Every line of the records below that holds the word "will" should be copied out.

◆ Collected data entries ◆
_ _ _ _ _ _ _
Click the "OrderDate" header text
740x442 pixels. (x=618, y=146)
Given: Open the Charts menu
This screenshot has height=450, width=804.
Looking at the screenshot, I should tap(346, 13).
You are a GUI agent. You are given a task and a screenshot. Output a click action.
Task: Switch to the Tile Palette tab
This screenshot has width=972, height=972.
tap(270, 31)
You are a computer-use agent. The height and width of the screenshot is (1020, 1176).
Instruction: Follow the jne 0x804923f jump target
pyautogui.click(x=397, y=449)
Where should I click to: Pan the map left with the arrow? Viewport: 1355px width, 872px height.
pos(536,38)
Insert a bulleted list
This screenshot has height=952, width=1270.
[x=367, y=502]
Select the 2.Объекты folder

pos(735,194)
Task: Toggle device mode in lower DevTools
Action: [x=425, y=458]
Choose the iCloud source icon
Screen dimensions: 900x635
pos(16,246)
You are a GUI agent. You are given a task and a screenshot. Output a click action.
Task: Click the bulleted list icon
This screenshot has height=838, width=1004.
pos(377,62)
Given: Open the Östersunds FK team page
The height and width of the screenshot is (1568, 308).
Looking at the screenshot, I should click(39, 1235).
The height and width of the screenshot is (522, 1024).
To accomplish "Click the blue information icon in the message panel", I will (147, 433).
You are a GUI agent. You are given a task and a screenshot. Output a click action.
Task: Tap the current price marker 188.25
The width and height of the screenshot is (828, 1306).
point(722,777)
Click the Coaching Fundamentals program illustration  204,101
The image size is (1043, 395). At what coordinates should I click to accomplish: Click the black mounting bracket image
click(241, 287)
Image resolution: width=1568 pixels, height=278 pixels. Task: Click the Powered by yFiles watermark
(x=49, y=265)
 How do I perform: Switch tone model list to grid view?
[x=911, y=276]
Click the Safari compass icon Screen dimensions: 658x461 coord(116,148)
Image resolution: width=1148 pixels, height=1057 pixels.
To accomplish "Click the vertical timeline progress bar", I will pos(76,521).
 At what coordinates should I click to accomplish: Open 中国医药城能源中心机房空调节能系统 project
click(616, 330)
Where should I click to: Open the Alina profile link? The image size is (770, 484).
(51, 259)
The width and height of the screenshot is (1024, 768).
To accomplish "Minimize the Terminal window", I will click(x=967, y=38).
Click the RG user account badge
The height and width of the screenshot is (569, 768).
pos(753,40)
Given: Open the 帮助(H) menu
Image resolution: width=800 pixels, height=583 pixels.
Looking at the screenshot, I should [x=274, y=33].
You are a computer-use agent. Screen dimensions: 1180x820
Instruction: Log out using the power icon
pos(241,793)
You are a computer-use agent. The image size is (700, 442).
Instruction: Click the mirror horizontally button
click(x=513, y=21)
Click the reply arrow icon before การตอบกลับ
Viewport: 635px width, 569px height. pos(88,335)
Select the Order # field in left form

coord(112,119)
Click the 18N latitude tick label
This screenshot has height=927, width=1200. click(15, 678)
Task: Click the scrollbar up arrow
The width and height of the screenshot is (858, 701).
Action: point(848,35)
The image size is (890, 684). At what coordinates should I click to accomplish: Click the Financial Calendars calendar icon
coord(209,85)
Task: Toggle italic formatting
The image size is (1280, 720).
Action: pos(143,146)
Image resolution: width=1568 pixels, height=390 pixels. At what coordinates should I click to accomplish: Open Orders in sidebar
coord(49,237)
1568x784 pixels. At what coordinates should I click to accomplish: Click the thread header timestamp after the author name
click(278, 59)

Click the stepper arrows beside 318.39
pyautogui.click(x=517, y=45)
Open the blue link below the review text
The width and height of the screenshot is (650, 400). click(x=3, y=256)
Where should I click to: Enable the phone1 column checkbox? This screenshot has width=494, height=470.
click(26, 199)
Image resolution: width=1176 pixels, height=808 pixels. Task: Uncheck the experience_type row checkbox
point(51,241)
_ _ _ _ _ _ _
◆ Finished exercise ◆
To accomplish "Click the blue information icon in the message panel", I will (147, 433).
To accomplish "Click the vertical timeline progress bar", I will pos(76,521).
To accomplish "Minimize the Terminal window", I will click(x=967, y=38).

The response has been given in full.